I did 2 biga recipes last evening so I could have 2 loaves of bread. We go through fresh bread in one day. 2 loaves may last 2 days!! Simple and Delicious. Enjoy!
Martin suggested making something with cream cheese and raspberries. Sounded like a great combo to me.
Raspberry Cream Cheese Muffins
8 oz cream cheese (I do not use low fat, you can if you want)
1/2 cup butter,softened
1 1/2 cups sugar
1 1/2 teaspoon vanilla extract
2 large egg whites
1 large egg
2 cups all purpose flour
1 teaspoon baking powder
1/4 teaspoon baking soda
1/2 teaspoon salt
1/2 cup buttermilk
2 cups fresh or frozen raspberries (I used fresh)
- Preheat oven to 350 degrees
- In a medium bowl, add flour, baking powder, baking soda and salt. Whisk together and set aside.
- Combine cream cheese and butter in a large bowl. Beat with a mixer at high speed until well blended. Add sugar, beat until fluffy. Add vanilla, egg whites and egg, beat well. (I used my stand up mixer)
- On low speed, add the flour mixture and buttermilk to cream cheese mixture, beginning and ending with flour mixture. Gently fold in raspberries. (If you want to add some nuts you could do that too.)

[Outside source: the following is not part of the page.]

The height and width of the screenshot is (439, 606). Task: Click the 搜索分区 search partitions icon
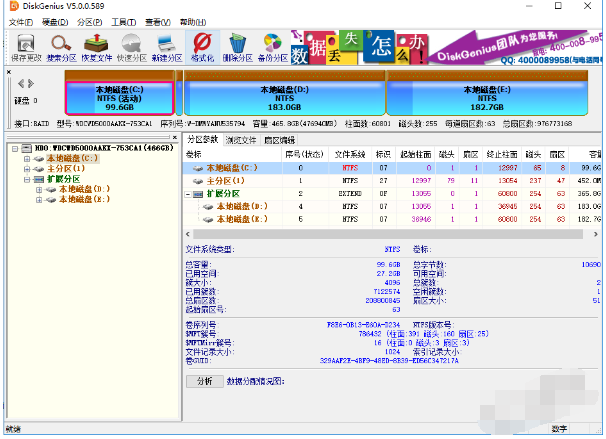tap(62, 48)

- Place 24 cupcake liners in muffin/cupcake pan. Spoon in batter evenly into liners. (I use an ice cream scooper. My scooper is one we used when we were kids. It reminds me of when my mom used it to make me an ice cream cone when I was little. Nice memory to have every time I bake cupcakes. It is also the perfect size for filling cupcakes or muffins.)
- Bake at 350 for 25 minutes or until wooden pick inserted into center comes out clean.
- Remove from oven, let cool 5 minutes than take muffins out of tin. Cool on wire rack.
That’s it. Enjoy!!
I follow King Arthur Flour and saw this recipe. I am on a cupcake/muffin kick so I thought I would give them a try. Very easy to make. Very delicious to eat.
1/4 cup butter, softened
1/3 cup vegetable oil
1/2 cup sugar
1/3 cup brown sugar
2 large eggs
1 1/2 teaspoon baking powder
1/2 teaspoon baking soda
1 teaspoon nutmeg
3/4 teaspoon salt
1 teaspoon vanilla
2 2/3 cup all purpose flour
1 cup milk
3 Tablespoons butter, melted
3 Tablespoons cinnamon sugar
- Preheat oven 425 degrees. Lightly grease muffin tin or line with paper liners.
- In a medium sized mixing bowl, cream together the butter, oil and sugars.
- Add eggs and whisk until combined.
- Using wooden spoon or spatula, stir in baking powder, baking soda, nutmeg, salt and vanilla.
- Stir flour into the mixture alternately with the milk until all is combined.
- Spoon the batter evenly into the muffin cups,filling until nearly full.
- Bake the muffins for 15-17 minutes or until they are a pale golden brown.
- Remove from the oven and let them cool a few minutes. While they are cooling melt the butter for the topping. I did that in the microwave.
- Brush the tops of the muffins with the melted butter. Dip and roll the tops of the muffins in the cinnamon sugar.
- Serve warm, or cool and wrap airtight. Store for a day or two at room temperature.